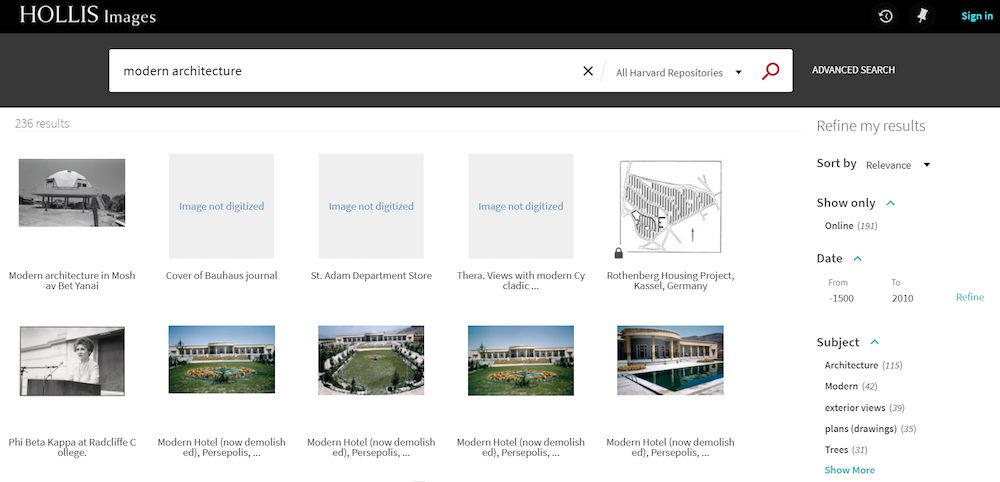Image resolution: width=1000 pixels, height=482 pixels.
Task: Click the Sign in link
Action: (x=976, y=16)
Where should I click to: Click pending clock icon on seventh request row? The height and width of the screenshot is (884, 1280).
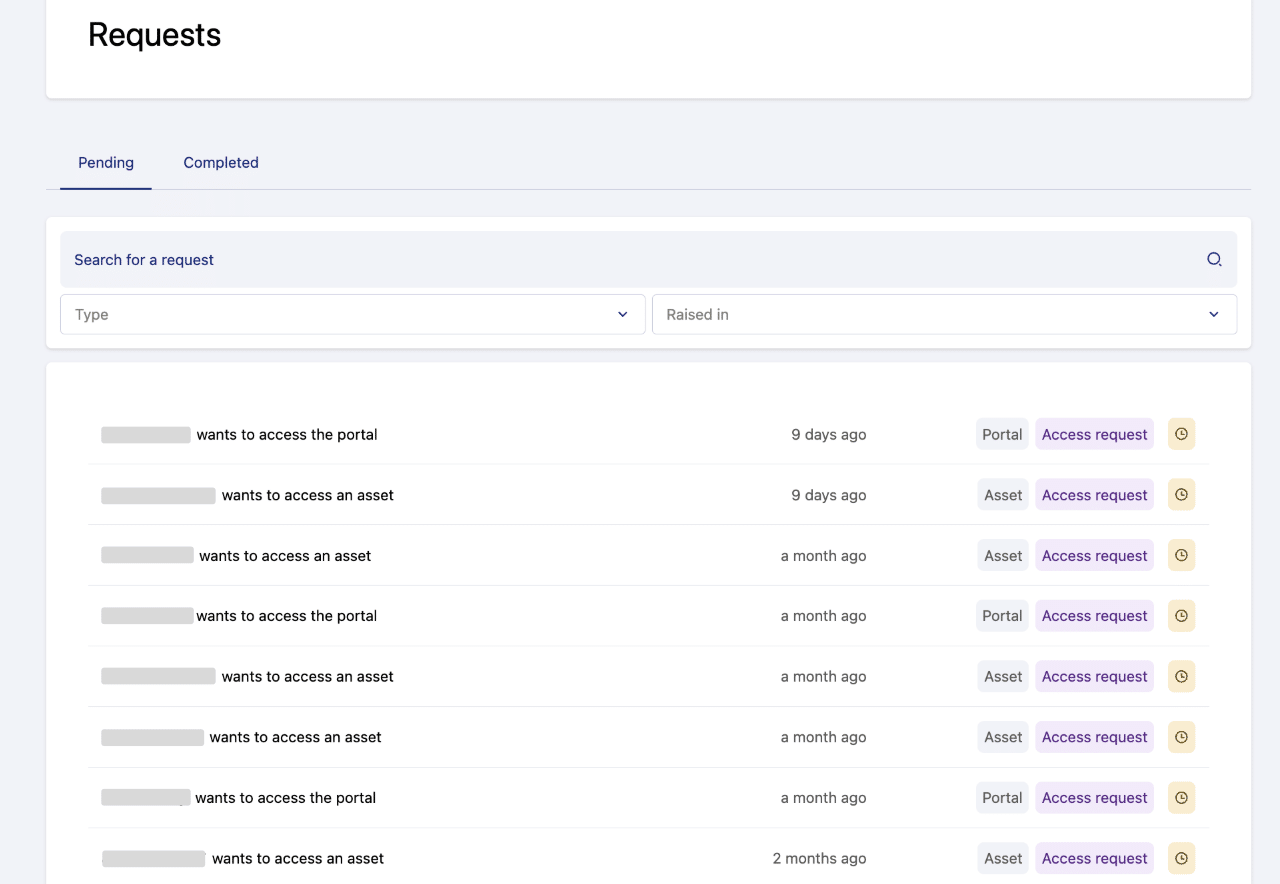coord(1181,797)
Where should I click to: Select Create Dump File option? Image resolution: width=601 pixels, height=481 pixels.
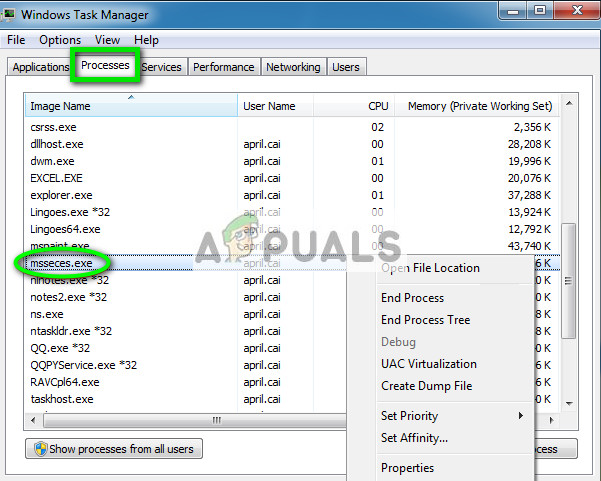point(426,386)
^^^^^^^^
**What this task involves**
Quote every line of the records above word for word, leaving the pictures out.

**Answer in full**
Image resolution: width=1000 pixels, height=482 pixels.
Task: Click the Sign in link
Action: (x=976, y=16)
Where should I click to: Click pending clock icon on seventh request row? The height and width of the screenshot is (884, 1280).
coord(1181,797)
Where should I click to: Select Create Dump File option? Image resolution: width=601 pixels, height=481 pixels.
point(426,386)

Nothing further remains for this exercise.